**Description of the task**
Output the entries verbatim, including every line.

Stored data
-- Opening Marker --
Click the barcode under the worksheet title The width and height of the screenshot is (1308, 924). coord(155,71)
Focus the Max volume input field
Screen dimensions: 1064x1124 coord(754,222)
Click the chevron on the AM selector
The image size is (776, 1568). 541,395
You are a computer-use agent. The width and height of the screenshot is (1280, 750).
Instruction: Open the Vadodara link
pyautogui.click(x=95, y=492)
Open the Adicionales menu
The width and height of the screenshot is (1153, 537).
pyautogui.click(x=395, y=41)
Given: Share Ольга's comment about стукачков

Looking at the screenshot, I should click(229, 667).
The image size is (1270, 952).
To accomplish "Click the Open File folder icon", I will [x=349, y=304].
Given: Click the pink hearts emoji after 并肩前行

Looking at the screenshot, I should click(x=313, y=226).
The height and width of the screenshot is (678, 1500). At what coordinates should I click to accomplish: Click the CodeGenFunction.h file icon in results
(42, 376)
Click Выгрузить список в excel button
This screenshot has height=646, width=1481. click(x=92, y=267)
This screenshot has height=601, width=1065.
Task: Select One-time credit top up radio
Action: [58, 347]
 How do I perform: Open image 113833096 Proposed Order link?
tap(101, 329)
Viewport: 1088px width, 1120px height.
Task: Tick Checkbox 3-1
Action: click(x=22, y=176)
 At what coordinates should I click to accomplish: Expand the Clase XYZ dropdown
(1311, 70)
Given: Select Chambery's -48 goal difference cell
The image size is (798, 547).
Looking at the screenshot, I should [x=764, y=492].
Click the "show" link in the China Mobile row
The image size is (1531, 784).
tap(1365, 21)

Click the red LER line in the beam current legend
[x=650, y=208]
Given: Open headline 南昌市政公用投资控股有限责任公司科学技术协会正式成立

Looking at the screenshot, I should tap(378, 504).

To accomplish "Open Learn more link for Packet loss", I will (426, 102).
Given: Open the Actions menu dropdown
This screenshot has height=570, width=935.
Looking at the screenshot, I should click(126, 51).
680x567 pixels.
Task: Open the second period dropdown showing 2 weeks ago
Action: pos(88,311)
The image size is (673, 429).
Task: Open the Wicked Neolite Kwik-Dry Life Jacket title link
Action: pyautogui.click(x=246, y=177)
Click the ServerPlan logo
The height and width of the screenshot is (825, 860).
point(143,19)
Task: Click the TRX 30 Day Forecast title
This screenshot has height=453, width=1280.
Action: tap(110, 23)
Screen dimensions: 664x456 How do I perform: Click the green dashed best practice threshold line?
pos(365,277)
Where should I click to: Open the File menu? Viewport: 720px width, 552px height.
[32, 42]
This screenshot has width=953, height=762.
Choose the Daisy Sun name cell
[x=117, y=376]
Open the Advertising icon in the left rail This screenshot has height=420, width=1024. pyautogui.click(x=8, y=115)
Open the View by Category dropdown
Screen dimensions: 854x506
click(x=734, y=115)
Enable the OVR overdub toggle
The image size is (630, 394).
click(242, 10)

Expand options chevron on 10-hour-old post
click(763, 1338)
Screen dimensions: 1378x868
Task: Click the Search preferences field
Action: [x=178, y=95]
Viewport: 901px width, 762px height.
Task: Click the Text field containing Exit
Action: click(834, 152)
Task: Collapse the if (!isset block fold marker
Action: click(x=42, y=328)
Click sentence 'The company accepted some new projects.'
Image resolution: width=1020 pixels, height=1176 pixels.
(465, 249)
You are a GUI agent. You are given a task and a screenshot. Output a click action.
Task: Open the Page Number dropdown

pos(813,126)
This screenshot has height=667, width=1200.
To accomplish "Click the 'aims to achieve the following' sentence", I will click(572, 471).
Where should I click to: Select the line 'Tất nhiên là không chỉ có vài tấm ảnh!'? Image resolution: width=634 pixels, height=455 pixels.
-- Closing Marker --
**Written response**
Click the barcode under the worksheet title The width and height of the screenshot is (1308, 924). coord(155,71)
Focus the Max volume input field
Screen dimensions: 1064x1124 coord(754,222)
Click the chevron on the AM selector
The image size is (776, 1568). 541,395
You are a computer-use agent. The width and height of the screenshot is (1280, 750).
Instruction: Open the Vadodara link
pyautogui.click(x=95, y=492)
Open the Adicionales menu
The width and height of the screenshot is (1153, 537).
pyautogui.click(x=395, y=41)
Given: Share Ольга's comment about стукачков

Looking at the screenshot, I should click(229, 667).
The image size is (1270, 952).
To accomplish "Click the Open File folder icon", I will [x=349, y=304].
Given: Click the pink hearts emoji after 并肩前行

Looking at the screenshot, I should click(x=313, y=226).
The height and width of the screenshot is (678, 1500). At what coordinates should I click to accomplish: Click the CodeGenFunction.h file icon in results
(42, 376)
Click Выгрузить список в excel button
This screenshot has height=646, width=1481. click(x=92, y=267)
This screenshot has height=601, width=1065.
Task: Select One-time credit top up radio
Action: [58, 347]
 How do I perform: Open image 113833096 Proposed Order link?
tap(101, 329)
Viewport: 1088px width, 1120px height.
Task: Tick Checkbox 3-1
Action: click(x=22, y=176)
 At what coordinates should I click to accomplish: Expand the Clase XYZ dropdown
(1311, 70)
Given: Select Chambery's -48 goal difference cell
The image size is (798, 547).
Looking at the screenshot, I should [x=764, y=492].
Click the "show" link in the China Mobile row
The image size is (1531, 784).
tap(1365, 21)

Click the red LER line in the beam current legend
[x=650, y=208]
Given: Open headline 南昌市政公用投资控股有限责任公司科学技术协会正式成立

Looking at the screenshot, I should tap(378, 504).

To accomplish "Open Learn more link for Packet loss", I will (426, 102).
Given: Open the Actions menu dropdown
This screenshot has height=570, width=935.
Looking at the screenshot, I should click(126, 51).
680x567 pixels.
Task: Open the second period dropdown showing 2 weeks ago
Action: pos(88,311)
The image size is (673, 429).
Task: Open the Wicked Neolite Kwik-Dry Life Jacket title link
Action: pyautogui.click(x=246, y=177)
Click the ServerPlan logo
The height and width of the screenshot is (825, 860).
point(143,19)
Task: Click the TRX 30 Day Forecast title
This screenshot has height=453, width=1280.
Action: tap(110, 23)
Screen dimensions: 664x456 How do I perform: Click the green dashed best practice threshold line?
pos(365,277)
Where should I click to: Open the File menu? Viewport: 720px width, 552px height.
[32, 42]
This screenshot has width=953, height=762.
Choose the Daisy Sun name cell
[x=117, y=376]
Open the Advertising icon in the left rail This screenshot has height=420, width=1024. pyautogui.click(x=8, y=115)
Open the View by Category dropdown
Screen dimensions: 854x506
click(x=734, y=115)
Enable the OVR overdub toggle
The image size is (630, 394).
click(242, 10)

Expand options chevron on 10-hour-old post
click(763, 1338)
Screen dimensions: 1378x868
Task: Click the Search preferences field
Action: [x=178, y=95]
Viewport: 901px width, 762px height.
Task: Click the Text field containing Exit
Action: click(834, 152)
Task: Collapse the if (!isset block fold marker
Action: click(x=42, y=328)
Click sentence 'The company accepted some new projects.'
Image resolution: width=1020 pixels, height=1176 pixels.
(465, 249)
You are a GUI agent. You are given a task and a screenshot. Output a click action.
Task: Open the Page Number dropdown

pos(813,126)
This screenshot has height=667, width=1200.
To accomplish "Click the 'aims to achieve the following' sentence", I will click(572, 471).
Where should I click to: Select the line 'Tất nhiên là không chỉ có vài tấm ảnh!'? Image resolution: width=634 pixels, height=455 pixels.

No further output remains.